O “pai” do projeto nuclear iraniano, Mohsen Fakhrizadeh, morreu nesta sexta-feira, em Damawand, perto da capital Teerã. Ele sofreu um atentado quando estava em... “Pai” do programa nuclear iraniano é morto em atentado

O “pai” do projeto nuclear iraniano, Mohsen Fakhrizadeh, morreu nesta sexta-feira, em Damawand, perto da capital Teerã.

Ele sofreu um atentado quando estava em um carro.

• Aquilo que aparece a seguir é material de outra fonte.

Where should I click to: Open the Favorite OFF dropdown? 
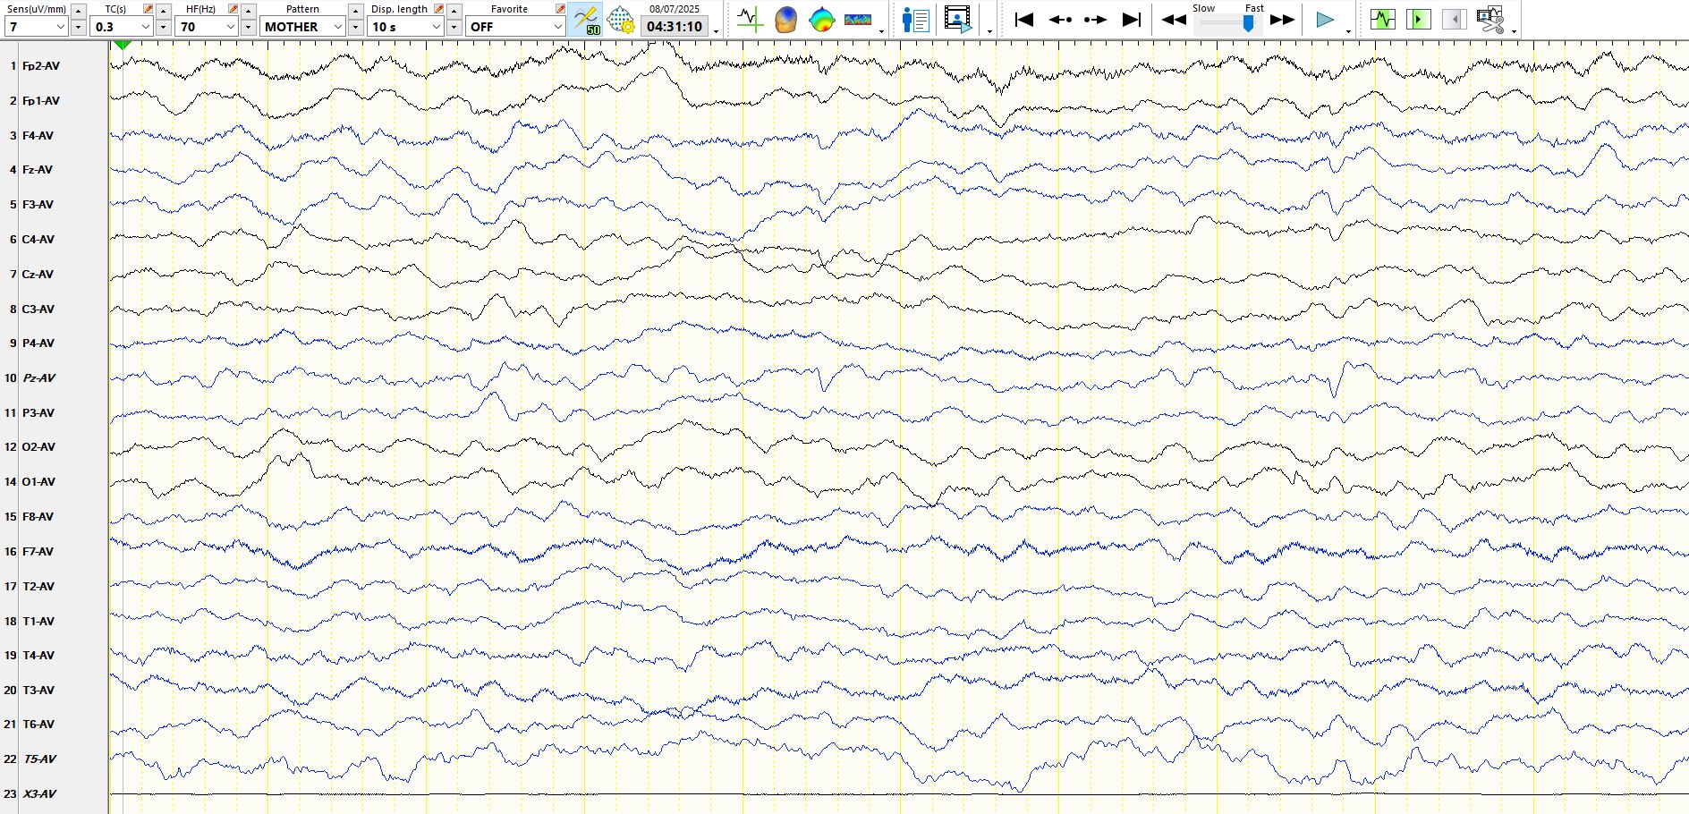coord(557,27)
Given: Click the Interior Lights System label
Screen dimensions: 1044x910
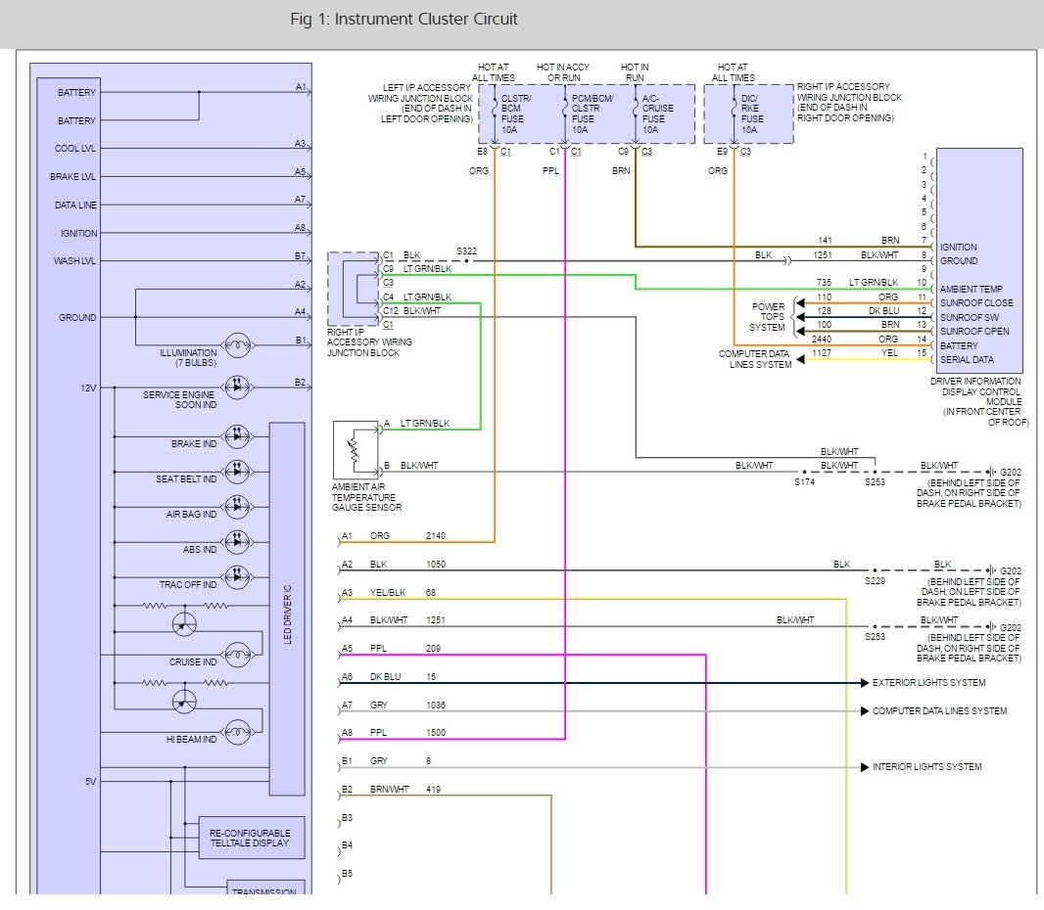Looking at the screenshot, I should (x=926, y=767).
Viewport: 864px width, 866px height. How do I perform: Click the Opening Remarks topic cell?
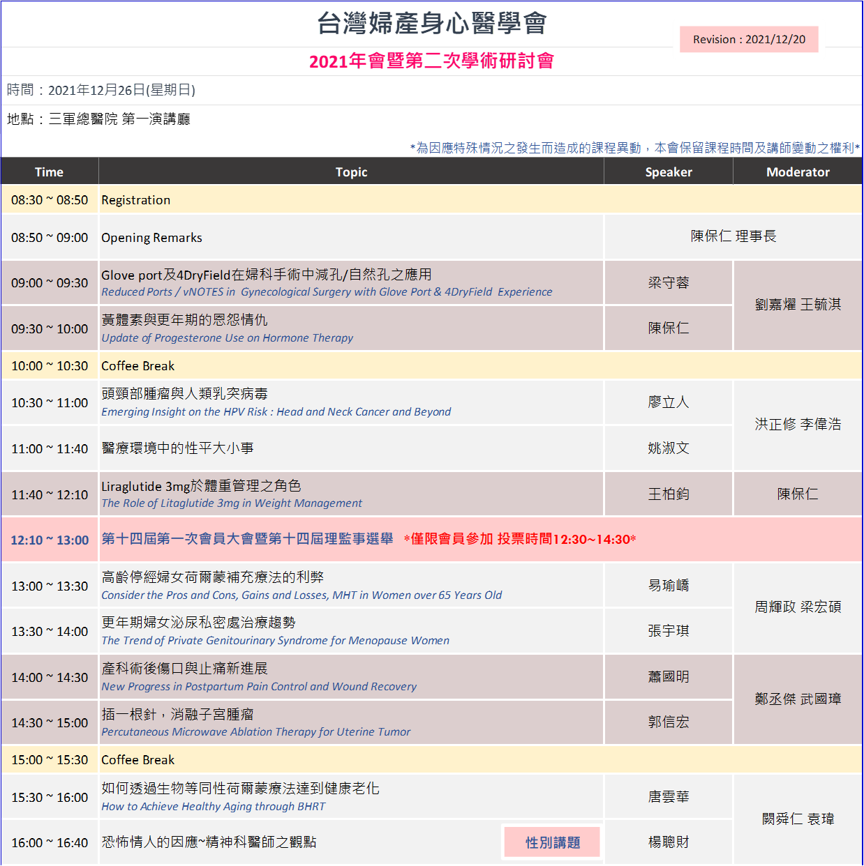click(152, 238)
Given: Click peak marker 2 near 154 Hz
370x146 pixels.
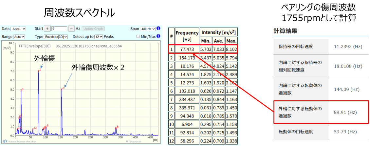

Chegou a ser levado a um hospital, mas não resistiu aos ferimentos.

Testemunhas disseram ter ouvido o barulho de uma explosão seguida de rajadas de metralhadoras.

O governo iraniano acusou o Mossad, o serviço secreto israelense, pelo ataque.

O chanceler Javad Zarif classificou o atentado como “covardia e um ato terrorista e que há sérias indicações do papel israelense”.

“Terroristas assassinaram um eminente cientista iraniano hoje. Esta covardia – com sérias indicações do papel israelense – mostra uma guerra desesperada contra os perpetradores. O Irã apela à comunidade internacional – e especialmente à União Europeia – para acabar com seus vergonhosos padrões duplos e condenar este ato de terror de Estado”.

O jornal The New York Times informou que o cientista era um dos principais alvos dos agentes israelenses e dos serviços de inteligência dos EUA.

O governo do primeiro-ministro, Benjamin Netanyahu, não quis comentar o caso.

Mohsen trabalhou no programa de armas nucleares do Irã, o Amad (Esperança) por duas décadas.

Oficialmente, o projeto foi suspenso na década de 2000, mas há suspeitas de que continuava secretamente.

O Irã sempre negou que estava produzindo uma arma atômica e que o programa nuclear era para fins pacíficos.

A Agência Internacional de Energia Atômica (AIEA) confirmou que o país “realizou atividades relevantes para o desenvolvimento de um dispositivo explosivo nuclear em um programa estruturado” até 2003.